PAGE EXCERPT:
[start]
It will top out at about 14% ABV. I am wondering if I hit the level where the alcohol stops the yeast can I sweeten it without adding a sulfite or whatever it is I would use to stop the fermentation. I don't plan to bottle carb at all. So If I add small amounts of additional sugar when it hits 0.998 sg and it doesn't ferment anymore in a week can I assume that its safe to sweeten to taste and bottle once it clears?

(did that make any sense?)


----------



## Sacalait (Jun 4, 2008)

I've never done that (guess I'm just chicken) because I'd be afraid that at some point after bottling it might crank up again. I've had my share of spills to clean up caused from blown corks. If you try it just place the bottled wine in a plastic storage bin just in case.


----------



## Luc (Jun 4, 2008)

Personally I think that 14% is far to high for an apple wine.

High alcohol and high acid together with the delicate
flavor of apple will give rocket fuel.

I make mine never above 11%

Luc


----------



## m_lapaglia (Jun 5, 2008)

Luc said:


> Personally I think that 14% is far to high for an apple wine.
> 
> High alcohol and high acid together with the delicate
> flavor of apple will give rocket fuel.
> ...



Valid point, Its why I asked here. 

So if I start at with an OG of about 1.075 and ferment to dry (0.997 ish) that should get me about 10.5%. I can stabilize instead of trying to be clever if I want to back sweeten.

Will the Lalvin 71B-1122 be a good choice as a yeast? Its supposed to leave more of the aroma and flavor of the fruit than the EC-1118. Lalvin says, "71B is known for making blush and semi-sweet wines and owes its success to its abilities to produce amyl ester (isoamyl acetate), reinforcing the aromatic profile of wines". As a newbie this sounds great and means very little. Id like to end up with an apple wine that retains the aroma and as much as the flavor as makes sense.

So 71B-1122, yes, no? K1V-1116? EC-1118?


----------



## cpfan (Jun 5, 2008)

For questions like this, I like to visit Jack Keller's yeast strains page.

http://winemaking.jackkeller.net/strains.asp

EC-1118 is the one recommended for apple.

Steve


----------



## m_lapaglia (Jun 6, 2008)

cpfan said:


> For questions like this, I like to visit Jack Keller's yeast strains page.
> 
> http://winemaking.jackkeller.net/strains.asp
> 
> ...



I guess I am looking for anyone here that has used the 71B. How did it fair. I know the only way to be sure is to try. I am just looking for info first.


----------



## moose-1110 (Jun 10, 2008)

I am new to wine making but I would just suggest trying both yeast and see what you like. As I keep seeing on these boards experiment is the best way to fine a wine that you like.


----------



## Wine Maker (Jun 10, 2008)

I made apple wine for the first time and used Cotes De Blanc. I am pleased with how the wine came out. Very subtle apple flavor, which is what I was aiming for. I don't know if a different yeast would have given me more apple flavor though. My initial brix was 14 so I brought it up to 21 to get about an 11% wine. I fermented dry and did not sweeten.


----------



## Benjo's Mom (Nov 2, 2008)

Wow, this was great timing. I went to the orchard and got 5 gallons of cider to make a batch of apple wine. I started it today and it had already started to ferment a bit in the jugs, but I still got an OG of 1.075. I will plan to ferment to .999-.997 for a dry wine. My questions were 1. (answered) what yeast to use? I was debating between the the Cotes de Blancs and Premier Cuvee. Guess it will be Cotes de Blancs and I will pitch it tomorrow. My other question 2. is, my tannin is bunching up in clots. Is this normal and what should I do about it? Thanks.
[end]
WHAT IS ASKED:
#1 According to the apple wine thread, which yeast strain does Jack Keller's yeast strains page recommend for apple?
#2 Carry on the apple wine thread from where it stops.

PROVIDED DATA:
[start]
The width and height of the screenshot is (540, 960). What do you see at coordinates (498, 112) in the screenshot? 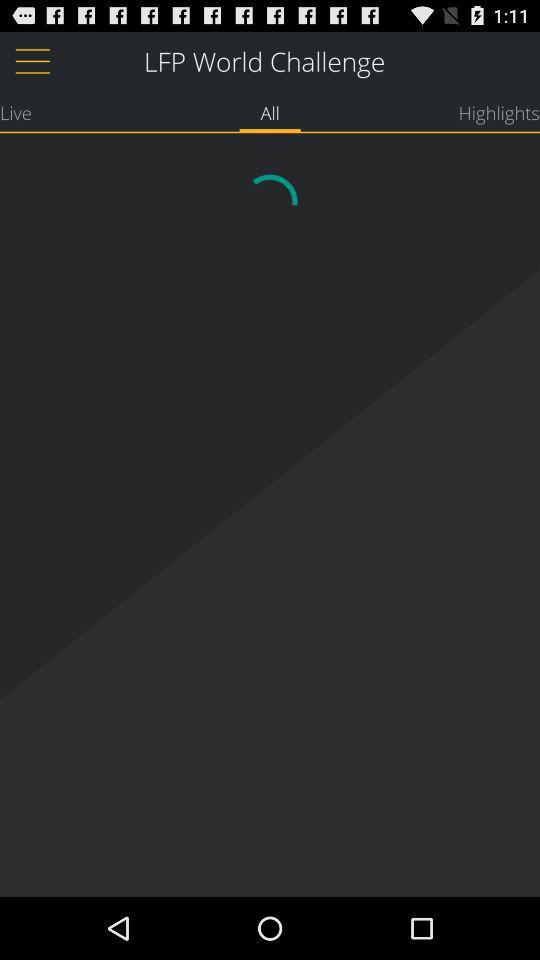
[end]
RESPONSE LIST:
#1 EC-1118.

#2
----------



## Sacalait (Nov 2, 2008)

m_lapaglia said:


> I guess I am looking for anyone here that has used the 71B. How did it fair. I know the only way to be sure is to try. I am just looking for info first.



I use 71B 80% of the time. Obviously I've been pleased with it. The wines I've made using it are Fig, Blackberry, Muscadine, Blueberry, A combination of the three, and Hibiscus.


----------



## stormryter (Oct 31, 2013)

This is from homebrewtalk .com 
"ALL apples naturally contain malic & ascorbic acids in varying amounts & ratios. And yes, your juice should ferment just fine, as long as there are no sorbates in it. Also, IF you want to reduce the malic acid in your end product, you can use the 71B-1122 (narbonne) yeast from Lalvin, it will metabolize some (not all) of the malic acid & turn it into alcohol/CO2. This will result in less tart-ness & make for a "softer" finish & mouthfeel. Hope you find this info useful. Regards, GF.
I am starting a batch with 71-B right now.


----------



## BernardSmith (Oct 31, 2013)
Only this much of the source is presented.